I believe motorcycle owners that aren’t gear heads worry overmuch about noises, especially in air-cooled motors. Large flat cast covers and fins have harmonics and can amplify noises. Honda is so aware of this I’m sure every cover, fin, every casting is engineered around this and many other parameters. They have done an amazing job and the casual rider has no concept of the depth of their research and knowledge over the years. There is violence going on inside these motors. Controlled explosions, valves opening and closing rapidly, pistons coming to the top only to be yanked back to the bottom at great rates. There will be noise, and we love all those noises. All motors have their signature noises. It is wonderful we can experience this. Try not to worry.
I haven’t got my shop manual from Helms yet but why are people calling the balancer an “engine and transmission balancer”? All inline fours vibrate in a vertical plain at twice the frequency of crankshaft rpm. Nothing in the transmission needs balancing.
On aluminum motors, you're right, they swell a bunch with heating up. But they swell in every direction meaning it swells the bores as well, causing that gap to close up when it heats up. I actually work for a forge and on our bored parts they experience the exact same thing in heat treat and hot inspection. The bores are much smaller (for the steels we forge it's on the magnitude of 1.0xx). I witness it every day. Aluminum blocks work the same way. That's why GM began coating bores in an anti-slip compound that's supposed to burn off and coat the bore. The knocking comes from the bore being slightly oversize. I've never heard about the skirt being load-bearing because it extends below the bore and enters the crankcase. But idk, I've been wrong before. You should know though that hypereutectic pistons have a MUCH lower coefficient of thermal expansion than regular aluminum. Has to do with adding for more silicone that what's soluble in liquid aluminum.
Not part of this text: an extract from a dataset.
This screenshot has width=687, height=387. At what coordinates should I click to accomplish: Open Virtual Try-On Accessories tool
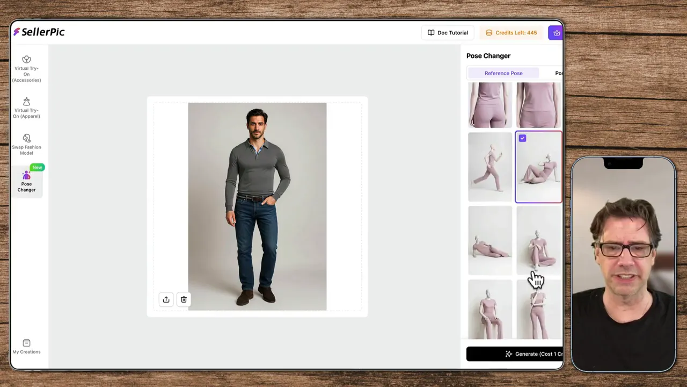coord(26,69)
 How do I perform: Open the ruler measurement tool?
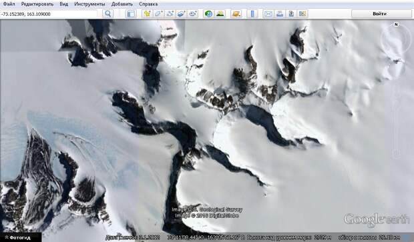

I wasn't really aware that my experience over worrysome... I've built and rebuilt a few of these air cooled engines, but this was the older SOHC and DOHC rocker arm motors. I never took note of the firing angle but 4 cylinders are inherently unbalanced. A fantastic example is the 4 cyl in the older Toyota Tacoma. Pre-balance shaft engines would shake the dash at idle. I believe this is the 22RE motor. They require balance shafts. This engine is no exception.
That being said I do know what a 'signature noise' is and what knocking is. This isn't a normal noise. Its knocking. And anyone else experience this noise I think has a valid reason to worry. We aren't all gear heads but I don't think we should be so quick to undermine a concerned forum members concerns. We are all about help here.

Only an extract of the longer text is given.